_Task objective:_
Exactly and only the lines from the one containing "Click the 罗马柱50B" through the close of the entries below are to be set down.

Stored records:

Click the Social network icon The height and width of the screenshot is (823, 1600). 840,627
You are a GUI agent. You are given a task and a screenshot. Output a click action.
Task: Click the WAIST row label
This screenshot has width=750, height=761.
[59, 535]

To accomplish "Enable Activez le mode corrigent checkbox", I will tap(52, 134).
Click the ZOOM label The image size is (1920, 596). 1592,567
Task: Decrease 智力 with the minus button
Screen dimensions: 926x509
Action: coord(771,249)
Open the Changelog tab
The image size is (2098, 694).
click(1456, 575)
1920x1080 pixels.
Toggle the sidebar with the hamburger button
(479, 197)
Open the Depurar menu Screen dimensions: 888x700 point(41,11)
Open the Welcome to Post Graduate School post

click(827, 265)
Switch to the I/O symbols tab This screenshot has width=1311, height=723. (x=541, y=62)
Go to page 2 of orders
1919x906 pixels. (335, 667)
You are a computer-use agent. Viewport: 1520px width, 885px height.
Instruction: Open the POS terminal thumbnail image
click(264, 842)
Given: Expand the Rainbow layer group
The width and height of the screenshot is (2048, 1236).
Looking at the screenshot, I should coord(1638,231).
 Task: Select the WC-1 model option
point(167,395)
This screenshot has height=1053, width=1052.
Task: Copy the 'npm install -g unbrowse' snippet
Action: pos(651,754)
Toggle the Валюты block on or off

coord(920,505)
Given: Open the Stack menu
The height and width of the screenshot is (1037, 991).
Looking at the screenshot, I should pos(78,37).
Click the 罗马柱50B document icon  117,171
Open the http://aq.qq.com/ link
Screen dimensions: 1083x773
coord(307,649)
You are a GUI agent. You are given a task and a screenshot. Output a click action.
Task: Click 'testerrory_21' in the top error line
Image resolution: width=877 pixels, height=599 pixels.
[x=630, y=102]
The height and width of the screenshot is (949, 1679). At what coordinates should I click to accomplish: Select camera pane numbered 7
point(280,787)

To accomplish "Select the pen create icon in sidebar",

_Solution for this problem:_
Click the 罗马柱50B document icon  117,171
Open the http://aq.qq.com/ link
Screen dimensions: 1083x773
coord(307,649)
You are a GUI agent. You are given a task and a screenshot. Output a click action.
Task: Click 'testerrory_21' in the top error line
Image resolution: width=877 pixels, height=599 pixels.
[x=630, y=102]
The height and width of the screenshot is (949, 1679). At what coordinates should I click to accomplish: Select camera pane numbered 7
point(280,787)

To accomplish "Select the pen create icon in sidebar",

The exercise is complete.